Exercice >>
Recopiez à l'identique le passage de l'extrait sur l'agentivité sonique, de « À travers ces » à « ce qui s’agite. ».

Cette faiblesse, toutefois, est mise en avant comme une position de force, comme une caractéristique dont les qualités nous permettent de ralentir et de nous adapter aux figures vulnérables et aux précarités que nous partageons avec elles et entre nous. Le son nous enseigne comment être faibles et comment utiliser la faiblesse comme une position de force. Je m’intéresse dès lors à la façon dont l’agentivité sonique peut soutenir des cas d’objection de conscience, de résistances non-violentes, de posture de pacifisme et de désobéissance civile, qui trouvent toutes leur force et leur courage dans des faiblesses exposées. […]

Agentivité sonique et pratiques émancipatrices

À travers ces quatre figures, l’agentivité sonique et les publics improbables apparaissent comme des positions possibles par rapport aux questions de pratiques émancipatrices. De telles pratiques doivent être comprises comme incarnant la vitalité générale d’une vie en devenir – les productions et les trajectoires par lesquelles les gens se repèrent dans le monde. En tant que telles, ces pratiques et ces figures perturbent et problématisent les directives de contrôle, cherchant plutôt des façons d’être et de faire qui poussent à leurs limites les systèmes en vigueur – pour construire des relations entre le non-nommé et le non-compté, entre ce qui se tient en retrait et ce qui s’agite.

Données fournies >>
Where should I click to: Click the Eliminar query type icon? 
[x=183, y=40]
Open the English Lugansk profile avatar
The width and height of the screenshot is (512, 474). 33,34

Corrigé >>
À travers ces quatre figures, l’agentivité sonique et les publics improbables apparaissent comme des positions possibles par rapport aux questions de pratiques émancipatrices. De telles pratiques doivent être comprises comme incarnant la vitalité générale d’une vie en devenir – les productions et les trajectoires par lesquelles les gens se repèrent dans le monde. En tant que telles, ces pratiques et ces figures perturbent et problématisent les directives de contrôle, cherchant plutôt des façons d’être et de faire qui poussent à leurs limites les systèmes en vigueur – pour construire des relations entre le non-nommé et le non-compté, entre ce qui se tient en retrait et ce qui s’agite.